Rounding out the Schumann pairing was Robert Schumann’s Romanze (Op. 94 No. 2) from Walker and Christopher Allan; a heartfelt duet between flute and piano. Walker’ dark, well-supported tone was a suitable choice for this study in harmonic colour, folding fluently through Allan’s shadowy rolling piano lines. The performers led a journey through light and shade, presenting tense angular melodies before turning corners into superb elongated phrases, held up by Walker’s exceptional breath support and controlled legato like a sustain pedal.
A concert of musical kin would not be complete without an offering from the Bachs, with Miriam returning to perform the aria Ich habe genug from Johann Sebastian Bach’s Cantata (BWV82). Translated as “I have enough” or “I am content”, this piece was a fitting choice to celebrate the final concert of an era. In this arrangement, Walker’s dark flute tone developed a cello-like quality, working as accompanist with the piano, creating a beautiful foil for Allan’s bell-like tones. Other times roles were reversed, with Walker taking solo lines against Allan’s pedal notes and stunning suspensions. With Christopher’s gentle timekeeping, their phrases were ribbons, rising and falling in graceful curls, then stopping to pause. A sense of musical contentment carried their sentiment: this is enough.

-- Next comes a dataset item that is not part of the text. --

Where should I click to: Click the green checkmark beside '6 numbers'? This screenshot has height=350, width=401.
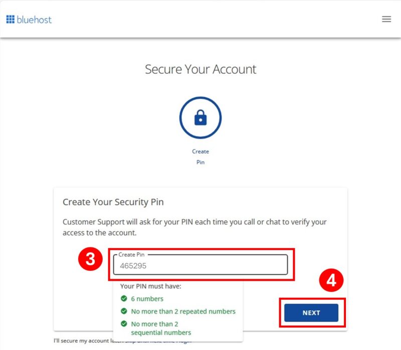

Johann Christoph Bach’s Sonata No. 1 for Flute and Obligato Continuo in D minor provided the opportunity for Allan to dazzle on piano, in this unique piece featuring instrumental recitative. Calling again on his implied vocal talents to deliver speech-like piano melodies, he deftly delivered, then passed the melody to Walker who flitted with a glittering brightness.
The final piece on the program was a witty and joyous celebration, Sir Henry Rowley Bishop’s Lo! Here the gentle Lark. Beginning with Walker’s polished virtuosic flute solo, met by Allan’s gorgeous coloratura style, their delicious ornamented notes evoked the namesake Lark, flashing about the space. The absolutely sublime performance climaxed with a breathtaking cadenza in duet from Allan and Walker, bringing the audience to their feet in celebration.
A surprise encore saw the stage filled with many of the past Featured Young Artists, including Zachary Yoshinaga Donoghoe (clarinet), Christopher Pantelidis (oboe), Tobias Reimann (cello), Benjamin Crosby (cello) and special guest Dr Kim Cunio (percussion), drawn back together by Walker as a veritable Pied Piper. They each featured in a role in Arcangelo Corelli’s La Folia variations, full of spirit and promise.
By the audience response, Newcastle is indeed sad to farewell Sally Walker: flautist, teacher, lecturer and concert visionary.